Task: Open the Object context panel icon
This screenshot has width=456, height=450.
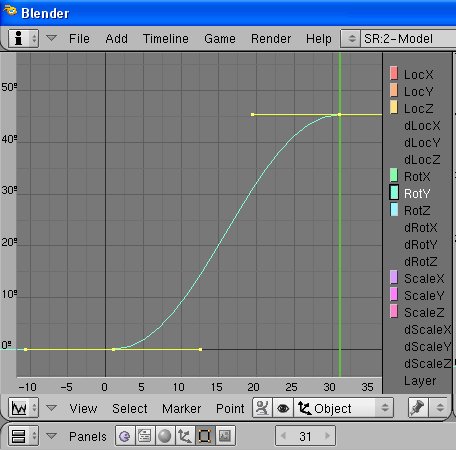Action: pyautogui.click(x=185, y=436)
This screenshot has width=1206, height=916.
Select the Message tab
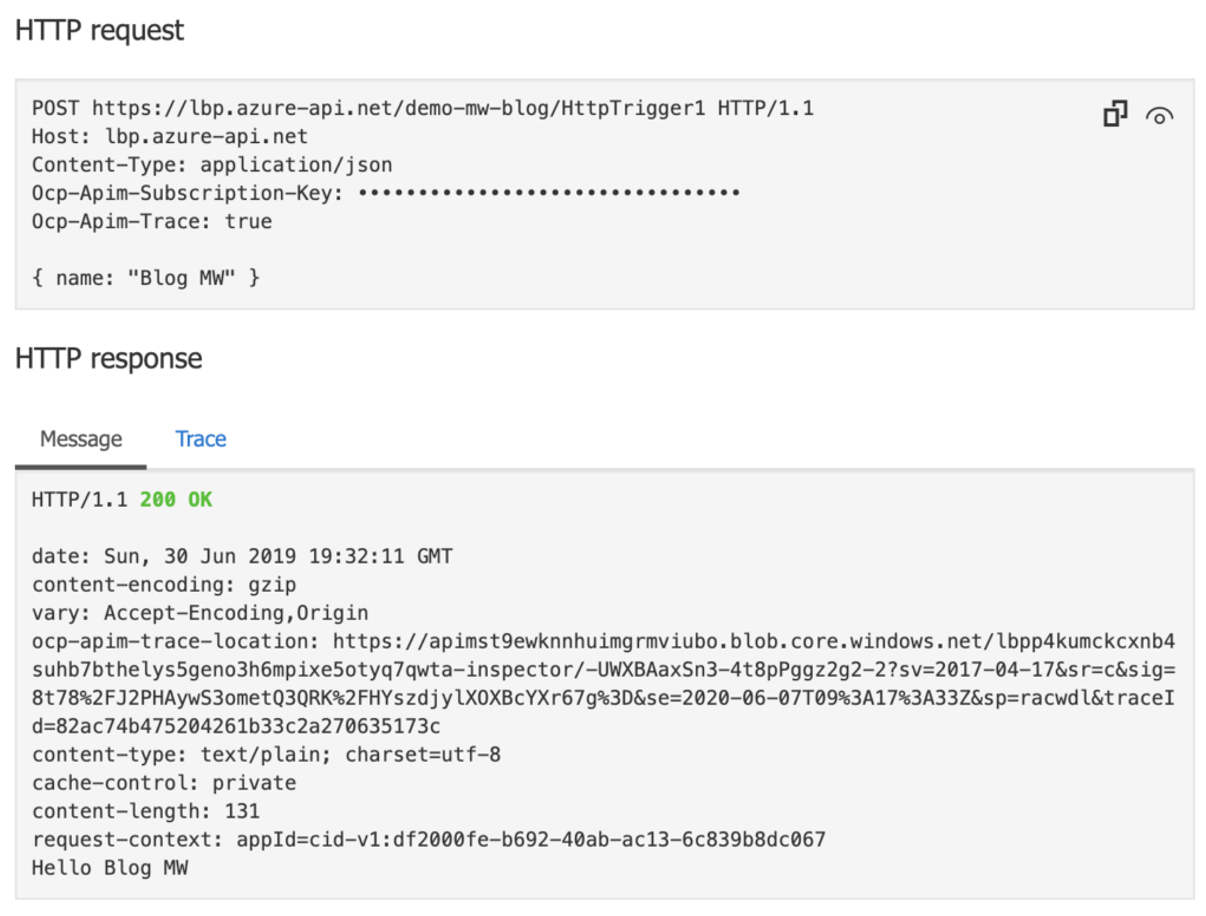(x=81, y=439)
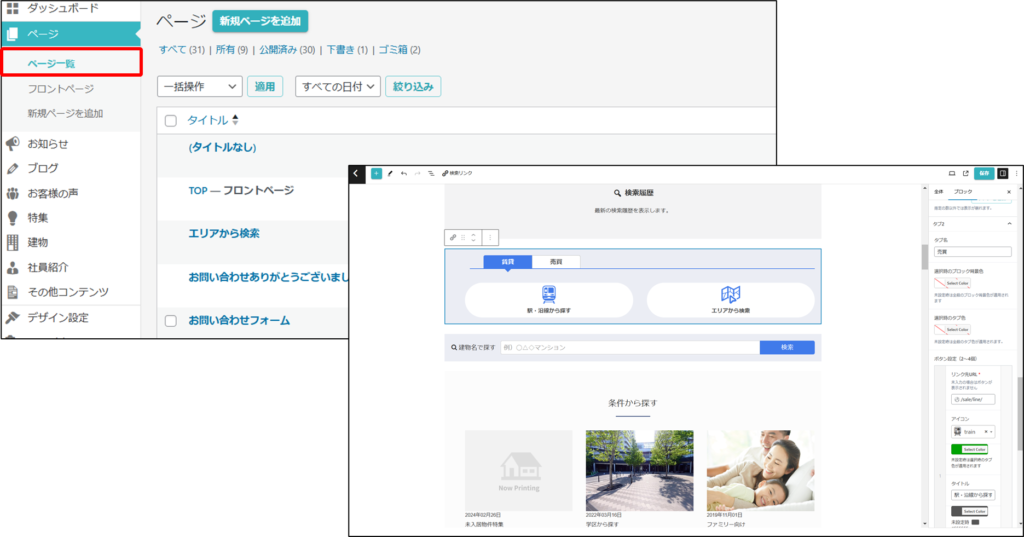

—————

**TASK DIRECTIONS:**
Copy the listing over exactly, skipping the pictures it holds.

**TASK OUTPUT:**
Task: Open the Object context panel icon
This screenshot has width=456, height=450.
Action: pyautogui.click(x=185, y=436)
This screenshot has width=1206, height=916.
Select the Message tab
(x=81, y=439)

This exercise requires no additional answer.